PCDE Course Module 21 Content


In this module, you will learn about reinforcement learning and deep neural networks. You will begin with an introduction to machine learning algorithms, supervised learning, and unsupervised learning. Next, you will learn about the k-means algorithm, which is used to cluster points and create clustering pipelines in Python. Then, you will delve into the confusion matrix in greater detail and learn about the accuracy score. In the next section, you will gain an understanding of reinforcement learning and deep neural networks. You will explore how a reward matrix is used to demonstrate states, actions, and rewards in reinforcement learning. Next, you will learn how the Quality matrix (Q-matrix) and Bellman equation are used to solve reinforcement learning problems in Python. Then, you will practice applying these concepts in various activities to see reinforcement learning from a hands-on perspective. Finally, you will learn about deep neural networks exemplified by the Deep Dream exercise. In the final assignment for this module, you will practice coding a reinforcement learning algorithm.

Discussion 21.1

Knowledge Check 21.1: The K-means Algorithm and Machine Learning Algorithms

Discussion 21.2: Use Cases for Reinforcement Learning

Introduction for Discussion 21.2

Both reinforcement learning and artificial neural networks are ubiquitous in contemporary society. From self-driving cars to image recognition and object detection, the world is full of technology that relies on these ideas. There are many options for exploring these ideas with Python, specifically using pre-built libraries to implement reinforcement learning algorithms, artificial neural networks, and reinforcement learning using artificial neural networks.

Below are brief overviews of reinforcement learning and artificial intelligence topics, each paired with a link to a popular library implementation for the given task. For this discussion post, your task is to identify a topic of interest from the options below, read through the resource provided, and respond to the specific questions for your selected prompt to guide your discussion.
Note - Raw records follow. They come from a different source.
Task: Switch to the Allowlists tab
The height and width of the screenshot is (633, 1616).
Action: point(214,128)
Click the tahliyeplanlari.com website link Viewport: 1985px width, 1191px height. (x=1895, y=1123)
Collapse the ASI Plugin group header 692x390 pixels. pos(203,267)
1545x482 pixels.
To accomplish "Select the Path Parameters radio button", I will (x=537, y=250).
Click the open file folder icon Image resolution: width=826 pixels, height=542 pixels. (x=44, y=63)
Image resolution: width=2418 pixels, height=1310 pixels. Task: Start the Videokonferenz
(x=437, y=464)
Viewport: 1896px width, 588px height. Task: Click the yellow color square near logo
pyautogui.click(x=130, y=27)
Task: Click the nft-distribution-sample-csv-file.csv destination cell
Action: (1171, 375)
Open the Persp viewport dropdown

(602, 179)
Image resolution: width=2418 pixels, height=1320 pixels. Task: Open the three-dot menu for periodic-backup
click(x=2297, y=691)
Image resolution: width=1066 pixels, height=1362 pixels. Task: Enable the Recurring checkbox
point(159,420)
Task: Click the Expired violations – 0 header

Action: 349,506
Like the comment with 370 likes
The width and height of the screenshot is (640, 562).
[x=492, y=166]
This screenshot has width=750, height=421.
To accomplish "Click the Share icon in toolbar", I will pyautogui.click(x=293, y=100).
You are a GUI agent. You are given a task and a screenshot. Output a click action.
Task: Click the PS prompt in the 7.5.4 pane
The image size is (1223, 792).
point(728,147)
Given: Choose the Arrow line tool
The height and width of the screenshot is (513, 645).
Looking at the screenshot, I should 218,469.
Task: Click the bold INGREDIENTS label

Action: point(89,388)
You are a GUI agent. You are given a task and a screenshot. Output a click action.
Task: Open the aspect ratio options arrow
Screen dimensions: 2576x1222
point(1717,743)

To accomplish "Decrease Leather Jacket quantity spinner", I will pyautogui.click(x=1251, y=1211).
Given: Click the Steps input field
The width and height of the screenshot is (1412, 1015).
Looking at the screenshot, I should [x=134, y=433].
Be sure to specify which option you have selected at the beginning of your discussion post.

Select a discussion prompt from the options below:

Artificial Neural Networks

An artificial neural network is an effective approach to learning for both regression and classification problems. For more complex applications, it is important to understand the basic structure of an artificial neural network (ANN). Google has a popular open-source artificial neural network library called TensorFlow which can be used to implement ANNs. An exploratory tool called the TensorFlow Playground can be used to experiment with the architecture of a neural network for both classification and regression tasks.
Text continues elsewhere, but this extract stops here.